From Personal Salaries to Free Photocopies: How One Gift from MP Agho Oliver Answers Teachers' Appeal
"We have been crying and longing for this gift," Ndonwi Bridget, the headteachers' representative for Bafut Subdivision, told Journalists who were present for the Bafut Head Teachers' Association (BAHA) Annual General Meeting.

The occasion was the BAHA Annual General Meeting, which was held on Saturday, June 6th, 2026. But it became something more than an administrative gathering when the Member of Parliament for Bafut/Tubah Constituency, Hon. Agho Oliver Bamenju, delivered what teachers described as one of the most practical gifts they had ever received: a Canon PIXMA G3410, a wireless, all-in-one printer, scanner, and photocopier donated to the Basic Education Inspectorate of Bafut.
To understand why a single printer moved grown professionals so much, you need to understand the paperwork burden that quietly grinds at Bafut's educators every month. Punctuality records, assumption-of-duty forms, effective service reports, beginning-of-year registers the documentation cycle is relentless. And until last Saturday, every sheet produced came at a personal cost.

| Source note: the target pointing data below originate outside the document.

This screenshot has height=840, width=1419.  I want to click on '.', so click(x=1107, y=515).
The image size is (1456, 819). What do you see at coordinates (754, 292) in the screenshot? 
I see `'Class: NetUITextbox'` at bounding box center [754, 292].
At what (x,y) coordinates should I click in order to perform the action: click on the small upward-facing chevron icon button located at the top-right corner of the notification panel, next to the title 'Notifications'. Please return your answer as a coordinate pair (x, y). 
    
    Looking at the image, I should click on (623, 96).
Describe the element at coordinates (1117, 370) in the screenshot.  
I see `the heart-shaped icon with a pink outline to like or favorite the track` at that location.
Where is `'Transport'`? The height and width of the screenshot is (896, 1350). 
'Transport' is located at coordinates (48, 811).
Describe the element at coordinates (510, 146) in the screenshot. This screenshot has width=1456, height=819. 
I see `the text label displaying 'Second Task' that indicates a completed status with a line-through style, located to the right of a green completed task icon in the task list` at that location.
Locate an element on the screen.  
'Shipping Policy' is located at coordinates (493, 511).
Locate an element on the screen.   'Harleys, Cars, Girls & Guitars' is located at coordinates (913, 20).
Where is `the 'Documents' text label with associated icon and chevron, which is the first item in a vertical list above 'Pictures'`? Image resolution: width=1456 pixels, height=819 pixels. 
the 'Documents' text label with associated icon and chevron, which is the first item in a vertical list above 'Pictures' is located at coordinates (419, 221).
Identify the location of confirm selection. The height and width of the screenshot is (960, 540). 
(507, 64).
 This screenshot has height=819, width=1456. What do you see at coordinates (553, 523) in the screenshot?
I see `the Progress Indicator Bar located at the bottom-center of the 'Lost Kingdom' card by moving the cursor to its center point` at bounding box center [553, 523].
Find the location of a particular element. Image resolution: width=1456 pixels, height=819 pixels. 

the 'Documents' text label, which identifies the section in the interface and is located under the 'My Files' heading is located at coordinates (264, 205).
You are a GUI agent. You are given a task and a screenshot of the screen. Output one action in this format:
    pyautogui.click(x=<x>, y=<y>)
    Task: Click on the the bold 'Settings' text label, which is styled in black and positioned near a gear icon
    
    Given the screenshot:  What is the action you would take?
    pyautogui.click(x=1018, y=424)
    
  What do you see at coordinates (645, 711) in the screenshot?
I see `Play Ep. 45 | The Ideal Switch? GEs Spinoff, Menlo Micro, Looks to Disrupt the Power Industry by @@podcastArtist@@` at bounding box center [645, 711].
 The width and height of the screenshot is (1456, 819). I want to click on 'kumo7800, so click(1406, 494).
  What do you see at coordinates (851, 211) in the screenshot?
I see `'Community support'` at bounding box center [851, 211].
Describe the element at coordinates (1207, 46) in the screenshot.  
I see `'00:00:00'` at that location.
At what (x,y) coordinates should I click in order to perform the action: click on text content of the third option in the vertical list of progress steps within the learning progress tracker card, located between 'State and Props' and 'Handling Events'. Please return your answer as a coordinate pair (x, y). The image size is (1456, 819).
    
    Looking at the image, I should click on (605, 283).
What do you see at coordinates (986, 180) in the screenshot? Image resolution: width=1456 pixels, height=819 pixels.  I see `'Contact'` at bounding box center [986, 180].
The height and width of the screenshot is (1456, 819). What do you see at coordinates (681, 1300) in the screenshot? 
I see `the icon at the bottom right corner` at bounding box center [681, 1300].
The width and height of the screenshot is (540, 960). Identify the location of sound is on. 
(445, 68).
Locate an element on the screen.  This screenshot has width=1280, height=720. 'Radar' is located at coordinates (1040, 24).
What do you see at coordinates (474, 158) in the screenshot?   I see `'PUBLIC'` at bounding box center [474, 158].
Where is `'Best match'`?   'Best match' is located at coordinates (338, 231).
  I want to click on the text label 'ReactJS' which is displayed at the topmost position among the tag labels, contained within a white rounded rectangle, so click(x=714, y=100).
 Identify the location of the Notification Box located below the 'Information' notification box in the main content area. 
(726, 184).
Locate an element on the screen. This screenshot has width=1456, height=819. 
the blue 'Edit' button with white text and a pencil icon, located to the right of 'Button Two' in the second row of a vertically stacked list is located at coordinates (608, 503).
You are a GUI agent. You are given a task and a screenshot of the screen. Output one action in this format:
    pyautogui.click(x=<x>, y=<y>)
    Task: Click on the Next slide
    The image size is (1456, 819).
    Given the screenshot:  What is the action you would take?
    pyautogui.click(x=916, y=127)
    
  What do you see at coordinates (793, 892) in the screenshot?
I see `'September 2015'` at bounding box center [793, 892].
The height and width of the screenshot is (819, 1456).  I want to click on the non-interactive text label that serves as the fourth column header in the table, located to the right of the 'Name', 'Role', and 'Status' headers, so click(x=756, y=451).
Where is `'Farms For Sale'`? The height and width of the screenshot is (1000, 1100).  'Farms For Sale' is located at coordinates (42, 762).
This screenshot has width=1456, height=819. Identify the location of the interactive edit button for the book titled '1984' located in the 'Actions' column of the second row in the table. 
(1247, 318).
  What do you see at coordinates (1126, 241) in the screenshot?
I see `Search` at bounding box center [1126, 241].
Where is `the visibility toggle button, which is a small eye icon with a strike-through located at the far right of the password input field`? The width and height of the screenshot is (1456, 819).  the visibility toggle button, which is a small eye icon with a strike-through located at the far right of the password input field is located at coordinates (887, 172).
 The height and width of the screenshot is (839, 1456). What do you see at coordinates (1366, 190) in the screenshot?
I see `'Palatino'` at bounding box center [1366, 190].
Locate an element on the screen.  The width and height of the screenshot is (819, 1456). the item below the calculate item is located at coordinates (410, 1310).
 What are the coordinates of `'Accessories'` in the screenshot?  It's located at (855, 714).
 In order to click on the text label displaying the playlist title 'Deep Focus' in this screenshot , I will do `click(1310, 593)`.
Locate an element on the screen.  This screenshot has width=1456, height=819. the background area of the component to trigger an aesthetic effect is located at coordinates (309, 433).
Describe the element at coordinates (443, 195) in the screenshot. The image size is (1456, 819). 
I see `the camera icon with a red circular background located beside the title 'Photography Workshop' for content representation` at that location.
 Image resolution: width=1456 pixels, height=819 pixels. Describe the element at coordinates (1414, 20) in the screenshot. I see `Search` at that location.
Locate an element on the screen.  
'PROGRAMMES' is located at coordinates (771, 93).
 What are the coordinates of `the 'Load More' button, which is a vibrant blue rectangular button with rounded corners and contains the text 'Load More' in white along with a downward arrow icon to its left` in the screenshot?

"Teachers have been suffering a lot because we have periodic documents we submit each month," Ndonwi Bridget explained. "We have punctuality records. We have beginning-of-year forms. We have effective service reports. And many others. Head teachers have been running their schools from their own salaries. This gift will enable us to photocopy these documents and hand them to teachers free of charge which will reduce costs. We are indeed very, very happy."
THE GIFT AND WHAT IT DOES

The Canon PIXMA G3410 is not a flashy machine but it is a deeply practical one, and that distinction matters enormously in Bafut's resource-constrained environment. Its refillable ink tank system can produce up to 6,000 black-and-white pages and 7,000 colour pages from a single bottle set, at a fraction of the cost of traditional cartridge-based printing. In a subdivision where printer cartridges are not always readily available, and where budget cycles leave little room for supply runs to Bamenda, that kind of self-sufficiency is not a luxury, it is a lifeline.
The machine's wireless connectivity means multiple teachers and administrators can print directly from their devices without clustering around a single desk. Its scanning function allows the Headteachers to digitise and archive records that were previously at the mercy of time and damp. The photocopying capability means that forms can now be reproduced in the office, on the spot, without cost to any individual.

Chikelem Boniface, the Inspector for Basic Education in Bafut, described the machine's arrival in terms that left little doubt about how badly it had been needed.
"In the office we did not have a photocopier that was a really problematic area for us, because documents could not reach the public on time," he said. "We want to thank the MP who has come to our rescue. When we went to him, we did not know how far it was going to go. But today we are seeing his efforts giving us something we will use every day in this office."

Brenda Ichu, who represented the MP at the event, framed the donation in plain, purposeful terms. "I came with a package: a three-in-one printer, photocopier, and scanner to assist teachers with the work of printing," she said. "To take off the burden of movement from one location to another. To put in place the opportunity for them to do every document they need within the office. And to relieve them from every stress that comes with that."
THE BROADER PICTURE
The moment of celebration, however, sat alongside a frank accounting of challenges Inspector Boniface did not shy away from naming them directly.
Examinations for Bafut pupils continue to be held in Bamenda rather than in Bafut a costly anomaly that forces students and supervisors to travel unnecessarily, and one that the Inspector described as beyond the subdivision's power to resolve on its own. The staffing situation is equally pressing: years of insecurity have pushed teachers to request transfers out of the area, leaving classrooms without qualified staff even as student enrolment holds steady. And the rise of community schools speaks to the depth of the structural problem.
His message to teachers was to "be resilient in times of challenges" and to "develop a coping mechanism." He also confirmed that a redeployment exercise planned for September would aim to return teachers to functional schools.
A YEAR IN REVIEW

The BAHA president's annual address was a careful blend of pride and honesty. The association, she noted, had managed to pay office rents without financial strain, furnish the inspectorate with chairs, forge a working relationship with the Divisional Officer, and register pupils for all end-of-course examinations without incident .
Yet the president also named the pressures too: the annual emergency fund contribution that weighs on every teacher; the unexplained reductions in running credits; and most pointedly, the reality that nursery head teachers continue to fund the day-to-day operation of their schools from their own salaries.

Last Saturday's gift landed with such force. A printer is, in isolation, a modest thing. But for Bafut Headteachers, last Saturday, it was something else entirely: proof that someone had listened, and that the asking had not been in vain.
As Ndonwi Bridget said simply: "We are indeed very, very happy. It is a wonderful gift."